As rejectees announce their rejections, the well-meaning commiserations and comments from others are kind and thoughtful – but also depressing. Yes, we know it’s a lottery. Yes, we know success is all about government strategy and industry priorities, not actual research quality. Yes, we know that too many excellent researchers miss out on grant funding every year. Yes, we know we shouldn’t be too hard on ourselves – it’s not us, it’s them.

But we cannot let this explain away the anguish and stress that researchers are forced to cope with for the better part of each year.

It’s easy to point out how we can fix the situation. More grants, more funding, shorter applications, more equitable review processes… It’s not so easy to actually fix it.

In the meantime, we CAN do something about the mental health impacts on researchers.

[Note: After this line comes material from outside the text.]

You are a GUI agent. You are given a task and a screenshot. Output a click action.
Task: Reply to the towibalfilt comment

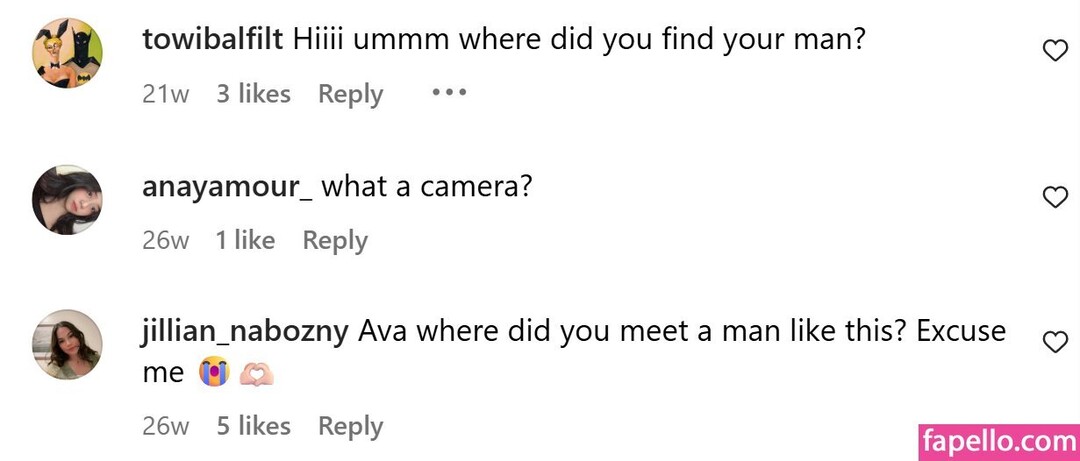(350, 94)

This isn’t talked about enough, perhaps because we don’t want to discount the successes, or because mental health is still an awkward topic in academia. But we can celebrate the successes while also acknowledging the inherent biases and disparities in the system that need to change.

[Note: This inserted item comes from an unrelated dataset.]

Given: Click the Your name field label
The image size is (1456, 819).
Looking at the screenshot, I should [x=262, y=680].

All grant rejections bite, but in my experience the ARCs, and especially DECRAs, are the nastiest, mostly because of the disproportionate effort required for the outcome and impacts. I lost both my DECRA attempts, and they broke me more than any other grant application I’ve applied for. Now racking up the DP rejections, I am quickly losing energy to keep applying.

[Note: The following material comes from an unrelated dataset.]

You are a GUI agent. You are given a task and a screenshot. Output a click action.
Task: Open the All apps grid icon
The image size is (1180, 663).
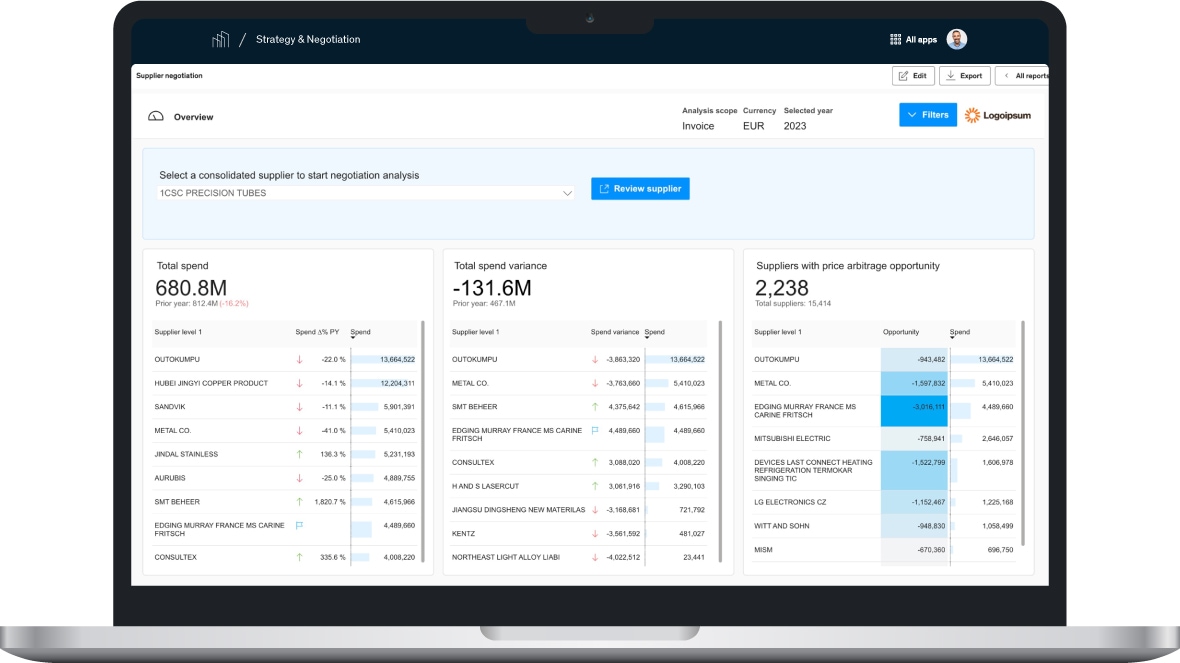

It’s not the rejection itself, it’s the process and narratives around the applications that hurt the most – the damaging prestige narrative, the pressure to get a DECRA so you can win a permanent academic job, the pressure to get DPs so you can get a reprieve from the teaching overload or get promotion etc., the competitiveness it creates among colleagues and friends applying in the same round, and the obvious professional retaliation you experience when you don’t win any funding.

I’m not aware of any data quantifying these wellbeing effects, but the big ARC/NHMRC grant rounds take up more time AND expect researchers to put more on the line, personally and professionally, than most other grant applications.

The mental and emotional toll is obscenely disproportionate to the outcomes. The time taken to write or revise, the personal and career sacrifices, the inequity and unfairness that we see in other applications and successes, the gaslighting ‘superstar’ narrative.

The narrative around ARC grants has led us to believe that only the ‘most excellent’ ‘superstar’ applicants get the grants…but we know that’s not true. We’re all superstars, we’re all excellent researchers. If you can produce an ARC application in full, you are a superstar, regardless of whether you win it. By promoting the damaging prestige narrative we’re implicit in gaslighting the next generation of researchers to believe they’re not good enough.

Academic institutions have a duty of care to researchers. We’re forced to apply for these grants to get jobs, get promoted, get permanency, provide jobs and scholarships for other academics and students, be taken seriously, pay for our time to do actual research… We’re forced to keep running on the treadmill until we get lucky.

Here are a few things (there are probably more) I think institutions can do better to support an equitable and less stressful experience for researchers:

Lose the damaging prestige narrative. Be honest about it being a dystopian lottery and celebrate and promote the staff that lose along with the staff that win.

Be more transparent and fair about the internal support promised to each applicant.

Provide more post-outcome support for rejectees. Check in with them to see how they’re going, provide extra support for them to reapply in future rounds.  

Provide in-house academic counselling support, especially for EMCRs. Someone similar to a career advisor, who can help find options to get out of a research or career rut, change research directions, develop career strategies, or find new pathways for collaboration and research if your current path isn’t working out for you.

Create a constructive public discourse around the effects of constant rejection on academic mental health and wellbeing. Normalise talking about constructive ways to help excellent researchers keep being excellent, regardless of funding successes.